RCF St Etienne / Lire à Saint-Etienne

Chronique de Jacques Plaine
Pascal Pacaly – Sanctus Stephanus de Furano, Histoires de Sainté – Les éditions des Joyeux Pendus – 15 €
Issu d’une famille ouvrière du Chambon Feugerolles, Pascal Pacaly – auteur-éditeur – est un passionné des Verts, du rock français et de la culture américaine.
Il était une fois Saint-Etienne…
Mais pas le « Saint-Etienne en quatre vingt jours » de Gérard Michel Thermeau qui nous fait découvrir la «parochia sancti Stephani de Furanis» de 1195, ni « l’Alerte en Stéphanie » de Maurice Denuzière qui nous promène d’une des sept collines à l’autre bien avant l’âge de pierre, non un « Sanctus Stephanus » mis en musique par quelques citoyens de par ici et qui vivent leur vie stéphanoise sous le soleil d’aujourd’hui.
Qu’il soit jeune ou vieux, grand ou petit, imberbe ou moustachu – directeur du « Steel » et de ses quatre-vingts boutiques ou patron du kebab de la place Carnot – qu’il s’agisse du récit de la première femme à avoir passé le permis de transports en commun, ou du témoignage de la directrice du Musée d’Art Moderne décrivant la formidable aventure de l’art contemporain à Saint-Etienne, peu importe, pourvu qu’il ait le cœur vert, l’âme gagasse et qu’il vive entre Furan et Chavanelet.
A chacun de ces hommes ou de ces femmes, Pascal Pacaly donne la parole - sans préséance mais avec bienveillance - pour qu’il nous fasse partager le sel et le poivre de son histoire. Un livre qui commence par le bombardement de Saint-Etienne à travers le souvenir d’une dame de 94 ans aujourd’hui - douze en ce temps là - qui un beau matin de mai 44, un jour où le ciel n’avait jamais été aussi bleu, se mis à compter les avions qui envasaient l’azur. « C’est pour nous, couchez vous ! » lui cria alors son père. 925 morts.

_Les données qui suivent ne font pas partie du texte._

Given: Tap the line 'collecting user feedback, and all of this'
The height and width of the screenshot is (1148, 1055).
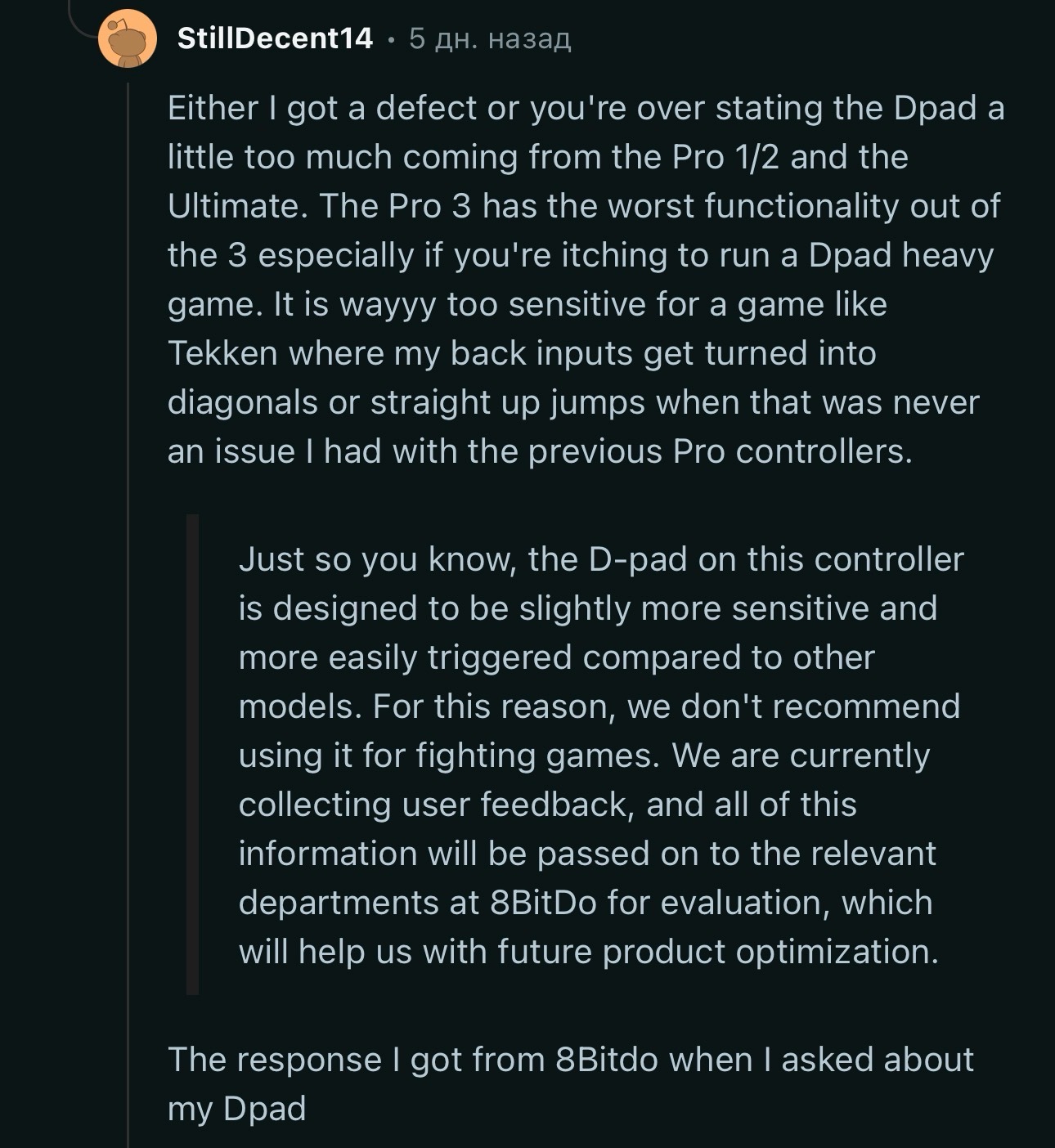Looking at the screenshot, I should click(547, 805).
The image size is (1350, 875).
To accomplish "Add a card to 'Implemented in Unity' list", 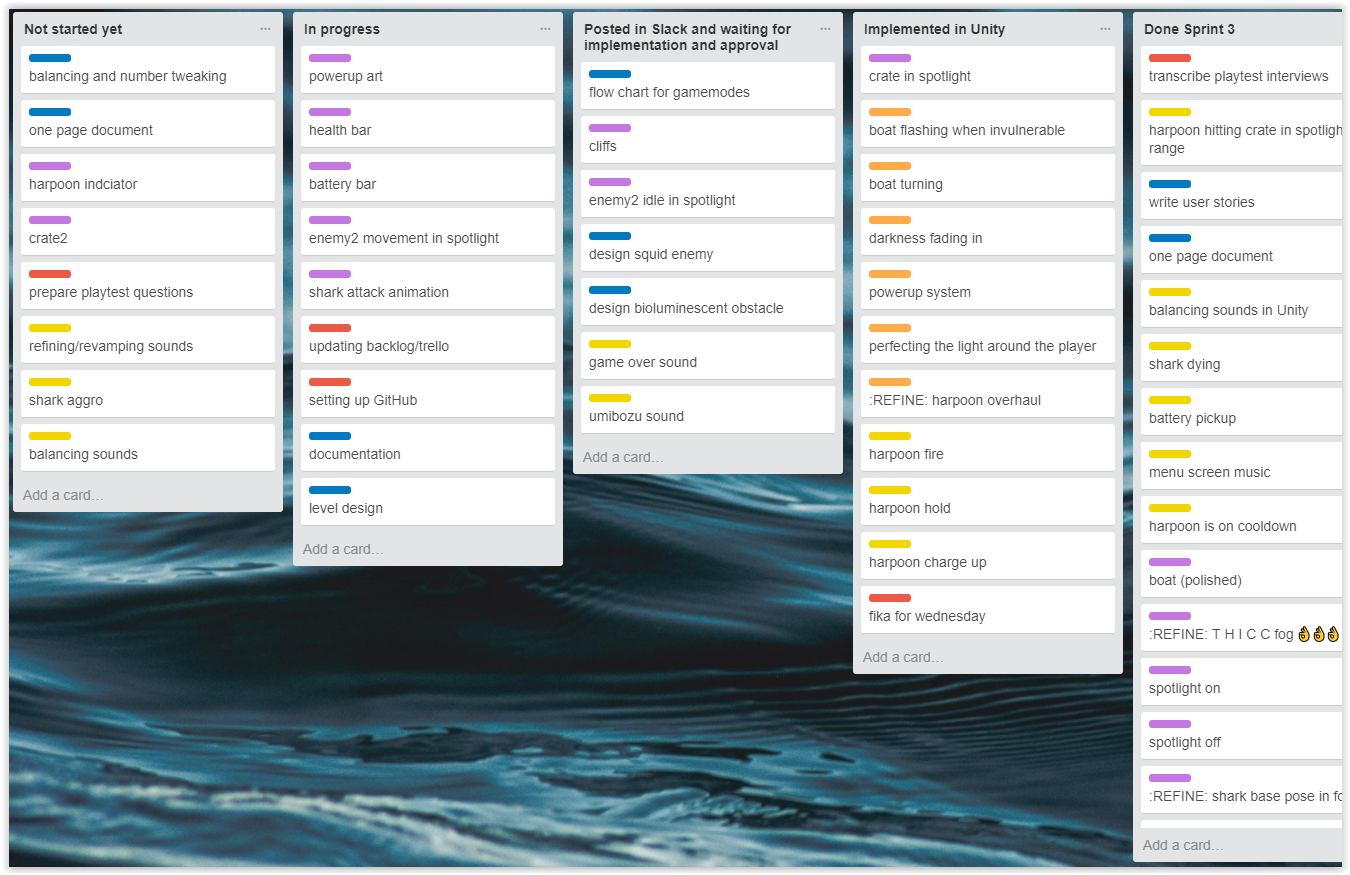I will [x=903, y=657].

De page en page vous découvrirez Etienne Mimard, Jean Dasté, Geoffroy Guichard, Jean-Louis Pichon et son voisin du dessous (libraire rue Traversière). Mais aussi Jean Castaneda, pas encore gardien mythique des Verts, mais qui la veille du match de coupe d’Europe contre Eindhoven vit le proviseur du lycée venir le chercher dans sa classe, non par les oreilles mais avec déférence, pour lui signifier que l’ASSE comptait sur lui, certes sur le banc des remplaçants, mais il faut bien un commencement, pas vrai ? C’est aussi un gamin de la Muraille de Chine qui, en Août 1983, vit passer sous sa fenêtre devinez qui ? François Mitterrand. « Arrête tes conneries » fut la réponse de son père à un enflammé « viens voir papa ! Y a le Président de la République là-bas-en-bas-dans-la-rue»
Un patchwork de la vie stéphanoise d’ici et maintenant. Une mosaïque multicolore où se croisent et s’entrecroisent le patron de la STAS et un modeste wattman, le directeur de l’Opéra et le plus discret des machinistes, le goal mythique des Verts et le plus transparent des supporters, le médecin chef du CHU et le plus anonyme des brancardiers, mais aussi le plus créatif des designers et la dernière victime d’une chaise à trois pieds.